__Written exercise__
Can you render every line of the data entries below as a Markdown table with the columns Row and Line, numbering each row and leaving out blank lines?
** Start of Entries **
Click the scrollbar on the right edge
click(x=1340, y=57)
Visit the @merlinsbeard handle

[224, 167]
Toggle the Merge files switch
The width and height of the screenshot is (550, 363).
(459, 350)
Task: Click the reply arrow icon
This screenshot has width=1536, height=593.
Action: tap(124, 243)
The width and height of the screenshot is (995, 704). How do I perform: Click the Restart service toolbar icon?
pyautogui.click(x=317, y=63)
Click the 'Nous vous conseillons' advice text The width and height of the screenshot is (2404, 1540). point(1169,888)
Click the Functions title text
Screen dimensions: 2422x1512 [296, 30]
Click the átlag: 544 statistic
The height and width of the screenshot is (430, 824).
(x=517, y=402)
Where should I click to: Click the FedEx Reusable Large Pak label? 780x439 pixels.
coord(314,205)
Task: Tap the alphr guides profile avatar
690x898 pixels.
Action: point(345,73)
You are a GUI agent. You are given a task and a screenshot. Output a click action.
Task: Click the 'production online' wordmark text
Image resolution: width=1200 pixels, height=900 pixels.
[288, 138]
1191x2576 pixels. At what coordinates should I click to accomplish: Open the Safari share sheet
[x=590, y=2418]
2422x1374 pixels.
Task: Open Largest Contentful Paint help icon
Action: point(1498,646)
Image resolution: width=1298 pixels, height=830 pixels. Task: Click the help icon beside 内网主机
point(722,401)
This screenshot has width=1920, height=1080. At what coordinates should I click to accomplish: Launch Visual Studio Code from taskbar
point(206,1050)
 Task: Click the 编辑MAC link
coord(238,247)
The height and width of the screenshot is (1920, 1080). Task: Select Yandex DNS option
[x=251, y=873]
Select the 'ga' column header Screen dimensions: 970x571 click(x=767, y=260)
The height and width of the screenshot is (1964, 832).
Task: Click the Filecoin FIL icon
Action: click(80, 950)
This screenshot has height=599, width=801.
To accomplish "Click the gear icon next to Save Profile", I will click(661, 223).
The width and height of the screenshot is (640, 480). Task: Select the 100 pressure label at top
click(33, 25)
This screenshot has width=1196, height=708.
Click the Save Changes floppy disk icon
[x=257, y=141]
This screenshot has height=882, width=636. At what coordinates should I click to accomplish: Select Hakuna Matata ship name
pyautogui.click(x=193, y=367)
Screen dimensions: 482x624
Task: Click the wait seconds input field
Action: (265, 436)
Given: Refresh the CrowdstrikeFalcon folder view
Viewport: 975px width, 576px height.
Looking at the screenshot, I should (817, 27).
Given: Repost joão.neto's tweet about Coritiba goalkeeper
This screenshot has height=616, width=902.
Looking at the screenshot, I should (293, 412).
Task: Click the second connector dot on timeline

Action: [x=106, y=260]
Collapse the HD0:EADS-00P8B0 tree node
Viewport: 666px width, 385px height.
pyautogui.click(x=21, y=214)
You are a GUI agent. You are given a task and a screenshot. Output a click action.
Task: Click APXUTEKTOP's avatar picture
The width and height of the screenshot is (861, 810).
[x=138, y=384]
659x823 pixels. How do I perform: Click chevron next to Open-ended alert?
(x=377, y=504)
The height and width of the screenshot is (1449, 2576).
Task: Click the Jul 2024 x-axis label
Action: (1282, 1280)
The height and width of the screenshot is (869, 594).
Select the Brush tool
** End of Entries **
__Exercise solution__
| Row | Line |
|---|---|
| 1 | Click the scrollbar on the right edge |
| 2 | click(x=1340, y=57) |
| 3 | Visit the @merlinsbeard handle |
| 4 | [224, 167] |
| 5 | Toggle the Merge files switch |
| 6 | The width and height of the screenshot is (550, 363). |
| 7 | (459, 350) |
| 8 | Task: Click the reply arrow icon |
| 9 | This screenshot has width=1536, height=593. |
| 10 | Action: tap(124, 243) |
| 11 | The width and height of the screenshot is (995, 704). How do I perform: Click the Restart service toolbar icon? |
| 12 | pyautogui.click(x=317, y=63) |
| 13 | Click the 'Nous vous conseillons' advice text The width and height of the screenshot is (2404, 1540). point(1169,888) |
| 14 | Click the Functions title text |
| 15 | Screen dimensions: 2422x1512 [296, 30] |
| 16 | Click the átlag: 544 statistic |
| 17 | The height and width of the screenshot is (430, 824). |
| 18 | (x=517, y=402) |
| 19 | Where should I click to: Click the FedEx Reusable Large Pak label? 780x439 pixels. |
| 20 | coord(314,205) |
| 21 | Task: Tap the alphr guides profile avatar |
| 22 | 690x898 pixels. |
| 23 | Action: point(345,73) |
| 24 | You are a GUI agent. You are given a task and a screenshot. Output a click action. |
| 25 | Task: Click the 'production online' wordmark text |
| 26 | Image resolution: width=1200 pixels, height=900 pixels. |
| 27 | [288, 138] |
| 28 | 1191x2576 pixels. At what coordinates should I click to accomplish: Open the Safari share sheet |
| 29 | [x=590, y=2418] |
| 30 | 2422x1374 pixels. |
| 31 | Task: Open Largest Contentful Paint help icon |
| 32 | Action: point(1498,646) |
| 33 | Image resolution: width=1298 pixels, height=830 pixels. Task: Click the help icon beside 内网主机 |
| 34 | point(722,401) |
| 35 | This screenshot has width=1920, height=1080. At what coordinates should I click to accomplish: Launch Visual Studio Code from taskbar |
| 36 | point(206,1050) |
| 37 |  Task: Click the 编辑MAC link |
| 38 | coord(238,247) |
| 39 | The height and width of the screenshot is (1920, 1080). Task: Select Yandex DNS option |
| 40 | [x=251, y=873] |
| 41 | Select the 'ga' column header Screen dimensions: 970x571 click(x=767, y=260) |
| 42 | The height and width of the screenshot is (1964, 832). |
| 43 | Task: Click the Filecoin FIL icon |
| 44 | Action: click(80, 950) |
| 45 | This screenshot has height=599, width=801. |
| 46 | To accomplish "Click the gear icon next to Save Profile", I will click(661, 223). |
| 47 | The width and height of the screenshot is (640, 480). Task: Select the 100 pressure label at top |
| 48 | click(33, 25) |
| 49 | This screenshot has width=1196, height=708. |
| 50 | Click the Save Changes floppy disk icon |
| 51 | [x=257, y=141] |
| 52 | This screenshot has height=882, width=636. At what coordinates should I click to accomplish: Select Hakuna Matata ship name |
| 53 | pyautogui.click(x=193, y=367) |
| 54 | Screen dimensions: 482x624 |
| 55 | Task: Click the wait seconds input field |
| 56 | Action: (265, 436) |
| 57 | Given: Refresh the CrowdstrikeFalcon folder view |
| 58 | Viewport: 975px width, 576px height. |
| 59 | Looking at the screenshot, I should (817, 27). |
| 60 | Given: Repost joão.neto's tweet about Coritiba goalkeeper |
| 61 | This screenshot has height=616, width=902. |
| 62 | Looking at the screenshot, I should (293, 412). |
| 63 | Task: Click the second connector dot on timeline |
| 64 | Action: [x=106, y=260] |
| 65 | Collapse the HD0:EADS-00P8B0 tree node |
| 66 | Viewport: 666px width, 385px height. |
| 67 | pyautogui.click(x=21, y=214) |
| 68 | You are a GUI agent. You are given a task and a screenshot. Output a click action. |
| 69 | Task: Click APXUTEKTOP's avatar picture |
| 70 | The width and height of the screenshot is (861, 810). |
| 71 | [x=138, y=384] |
| 72 | 659x823 pixels. How do I perform: Click chevron next to Open-ended alert? |
| 73 | (x=377, y=504) |
| 74 | The height and width of the screenshot is (1449, 2576). |
| 75 | Task: Click the Jul 2024 x-axis label |
| 76 | Action: (1282, 1280) |
| 77 | The height and width of the screenshot is (869, 594). |
| 78 | Select the Brush tool |